Chimps with Photographic Memories

Chimpanzees can routinely beat the best humans at instant memory recall. Here’s the blurb:

Ben Pridmore ranks in the number two spot for worldwide memory competitions, can memorize the order of a full deck of cards in only 30 seconds, and regularly memorizes numbers up to 400 digits long. But in a test performed by the British television program “Extraordinary Animals,” Pridmore’s performance fell far short of that of a seven-year-old male chimpanzee named Ayumu.

Imitating the format of a scientific study in which Ayumu had formerly participated, both human and chimpanzee watched a screen on which five numbers were displayed briefly before being replaced by white boxes. They then had to touch the blank boxes in the order of the numbers they had formerly displayed.

When the numbers were shown for only a fifth of a second, Ayumu still scored 90 percent correct; Pridmore’s score, on the other hand, was only 33 percent.

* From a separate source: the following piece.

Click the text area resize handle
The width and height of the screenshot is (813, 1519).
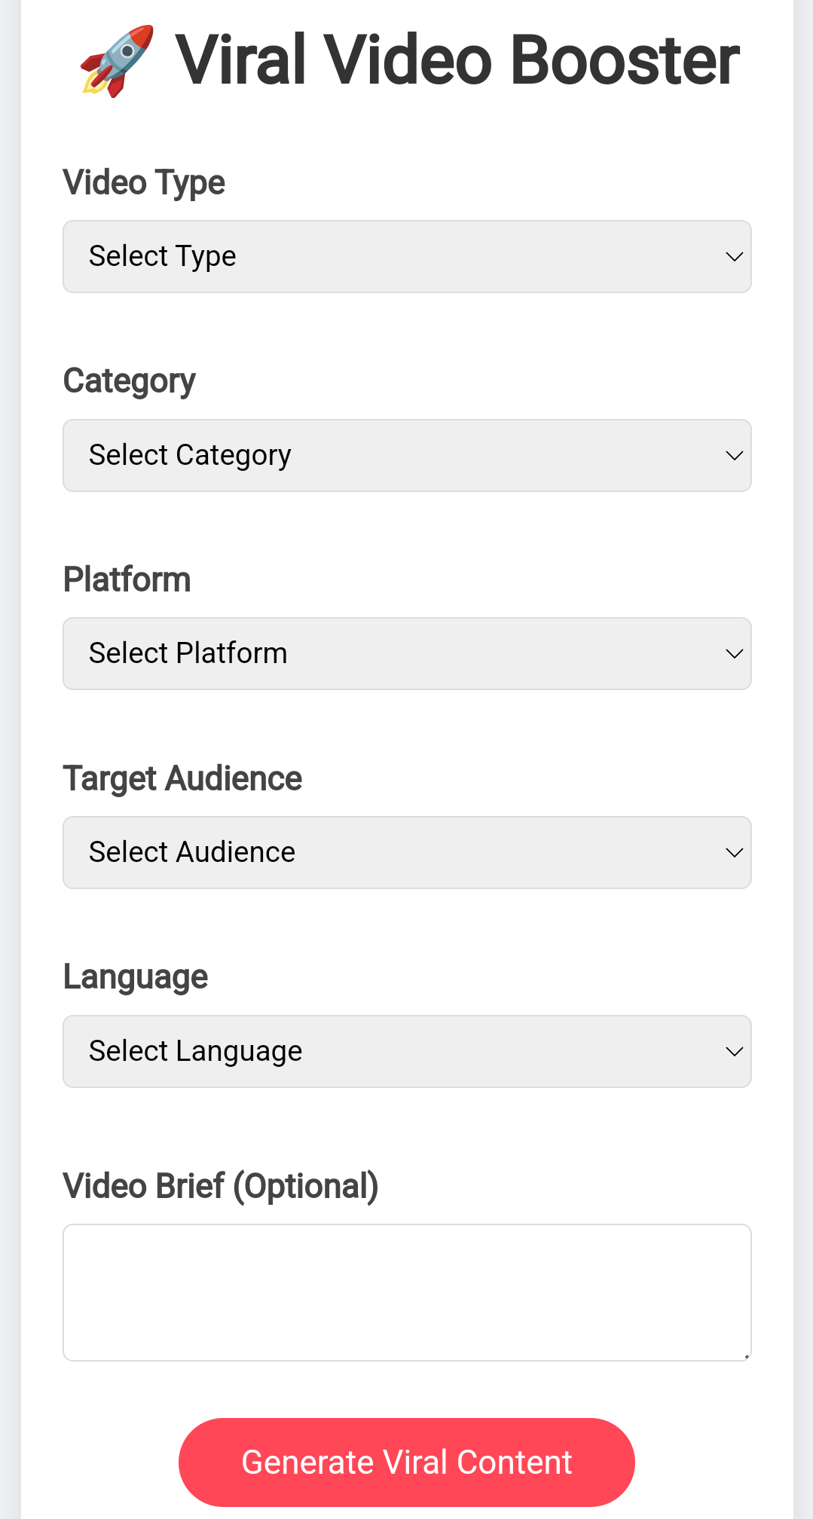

But in this video, you can see that the chimps take it up to 9! (No, not 11, that only happens in Spinal Tap.)

There is an entire YouTube bio on Ayumu, where you can also see more of the memory training. You can even try the memory game yourself! It’s freakin’ hard!

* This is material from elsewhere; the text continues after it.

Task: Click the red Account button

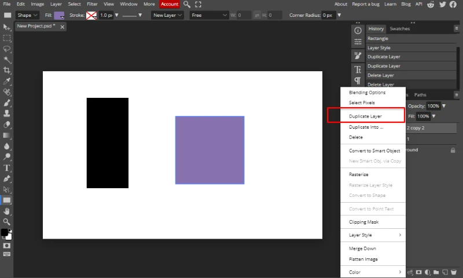Action: point(170,4)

Here’s the reference for the 2007 article on chimp working memory by the Japanese researchers Sana Inoue and Tetsuro Matsuzawa. Or you can cheat, I’m sorry, help yourself to opened access and get the whole pdf.

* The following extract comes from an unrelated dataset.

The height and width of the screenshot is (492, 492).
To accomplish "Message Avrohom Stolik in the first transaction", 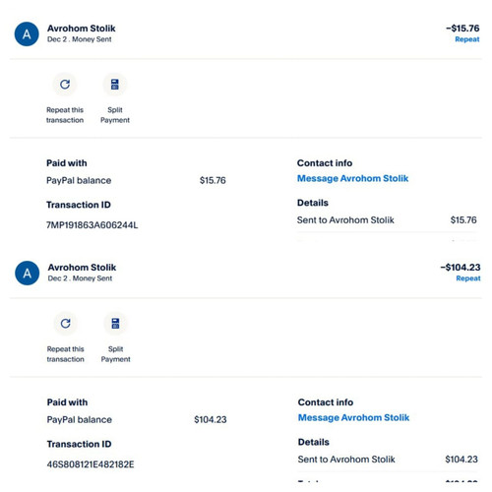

For more on their and other Japanese scientists’ work, check out their home institution, the Primate Research Institute at Kyoto University.

4 thoughts on “Chimps with Photographic Memories

  1. It’s all about peripheral vision. If the boxes are close together they can be smoked. If not, how many of them you can hit depends on whether they are clustered in a sequential order near where you were looking at the screen in the first part of the game.